CHESHIRE, Conn., Jun 27, 2013 (BUSINESS WIRE) — Alexion Pharmaceuticals, Inc. ALXN today announced that Soliris(R) (eculizumab), the company’s first-in-class terminal complement inhibitor, has been granted an orphan drug designation by the U.S. Food and Drug Administration (FDA) for the treatment of neuromyelitis optica (NMO), a life-threatening, ultra-rare neurological disorder. In a Phase 2 study presented at the 2012 annual meeting of the American Neurological Association (ANA), Soliris treatment was associated with a significant reduction in the frequency of relapses (recurring attacks) in patients with severe, relapsing NMO. Soliris is not approved for the treatment of patients with NMO.
The FDA, through its Office of Orphan Products Development (OOPD), grants orphan status to drugs and biologic products that are intended for the safe and effective treatment, diagnosis, or prevention of rare diseases or disorders that affect fewer than 200,000 people in the U.S. Orphan drug designation provides a drug developer with certain benefits and incentives, including a period of marketing exclusivity if regulatory approval is ultimately received for the designated indication.

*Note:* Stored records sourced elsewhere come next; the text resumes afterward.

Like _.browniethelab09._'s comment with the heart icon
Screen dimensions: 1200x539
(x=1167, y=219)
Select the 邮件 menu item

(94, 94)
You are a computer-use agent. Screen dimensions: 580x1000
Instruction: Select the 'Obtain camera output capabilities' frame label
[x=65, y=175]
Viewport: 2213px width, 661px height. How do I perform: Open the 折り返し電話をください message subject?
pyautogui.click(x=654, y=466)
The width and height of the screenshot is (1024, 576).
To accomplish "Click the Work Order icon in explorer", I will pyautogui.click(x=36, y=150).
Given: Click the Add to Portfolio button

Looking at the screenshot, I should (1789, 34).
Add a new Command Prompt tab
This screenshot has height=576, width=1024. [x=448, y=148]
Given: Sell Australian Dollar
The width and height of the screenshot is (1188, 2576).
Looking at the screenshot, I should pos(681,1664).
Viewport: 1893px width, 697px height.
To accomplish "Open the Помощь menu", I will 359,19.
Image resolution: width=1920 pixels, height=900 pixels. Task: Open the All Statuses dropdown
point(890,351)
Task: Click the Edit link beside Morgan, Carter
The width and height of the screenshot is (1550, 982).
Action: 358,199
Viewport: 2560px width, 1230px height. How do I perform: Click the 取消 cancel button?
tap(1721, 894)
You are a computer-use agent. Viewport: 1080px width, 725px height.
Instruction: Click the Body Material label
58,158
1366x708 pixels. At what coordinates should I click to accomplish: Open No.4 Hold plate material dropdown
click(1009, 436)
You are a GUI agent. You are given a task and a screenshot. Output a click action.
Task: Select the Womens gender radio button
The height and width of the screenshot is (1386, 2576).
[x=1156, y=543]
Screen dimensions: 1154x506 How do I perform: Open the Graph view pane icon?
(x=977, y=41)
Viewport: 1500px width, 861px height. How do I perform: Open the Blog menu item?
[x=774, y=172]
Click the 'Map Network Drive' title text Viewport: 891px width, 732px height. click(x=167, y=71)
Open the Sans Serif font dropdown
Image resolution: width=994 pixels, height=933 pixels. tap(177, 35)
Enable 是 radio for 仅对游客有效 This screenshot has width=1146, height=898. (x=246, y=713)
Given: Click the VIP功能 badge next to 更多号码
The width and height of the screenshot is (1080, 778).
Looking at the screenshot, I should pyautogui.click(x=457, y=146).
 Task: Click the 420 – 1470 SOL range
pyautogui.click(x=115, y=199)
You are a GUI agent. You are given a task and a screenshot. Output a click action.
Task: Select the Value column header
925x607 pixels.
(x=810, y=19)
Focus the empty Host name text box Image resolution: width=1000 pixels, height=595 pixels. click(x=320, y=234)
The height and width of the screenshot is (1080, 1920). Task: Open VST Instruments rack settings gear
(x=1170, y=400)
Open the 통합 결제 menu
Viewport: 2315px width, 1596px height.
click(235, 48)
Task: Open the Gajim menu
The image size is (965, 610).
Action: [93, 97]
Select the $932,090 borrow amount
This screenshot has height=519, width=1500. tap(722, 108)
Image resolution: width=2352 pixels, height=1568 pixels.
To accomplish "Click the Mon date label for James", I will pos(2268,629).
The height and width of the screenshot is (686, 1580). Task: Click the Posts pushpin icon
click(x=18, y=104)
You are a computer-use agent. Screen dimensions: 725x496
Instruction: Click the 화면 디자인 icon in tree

“There are no approved therapies for patients with NMO, an extremely rare and debilitating disease that can lead to paralysis, blindness and death,” said Martin Mackay, Ph.D., executive vice president and global head of R&D at Alexion. “This orphan drug designation is a positive step toward understanding and meeting the needs of this underserved patient population. In clinical trials to date, terminal complement inhibition with Soliris appeared to significantly reduce the attack rate in patients with severe, refractory relapsing NMO.”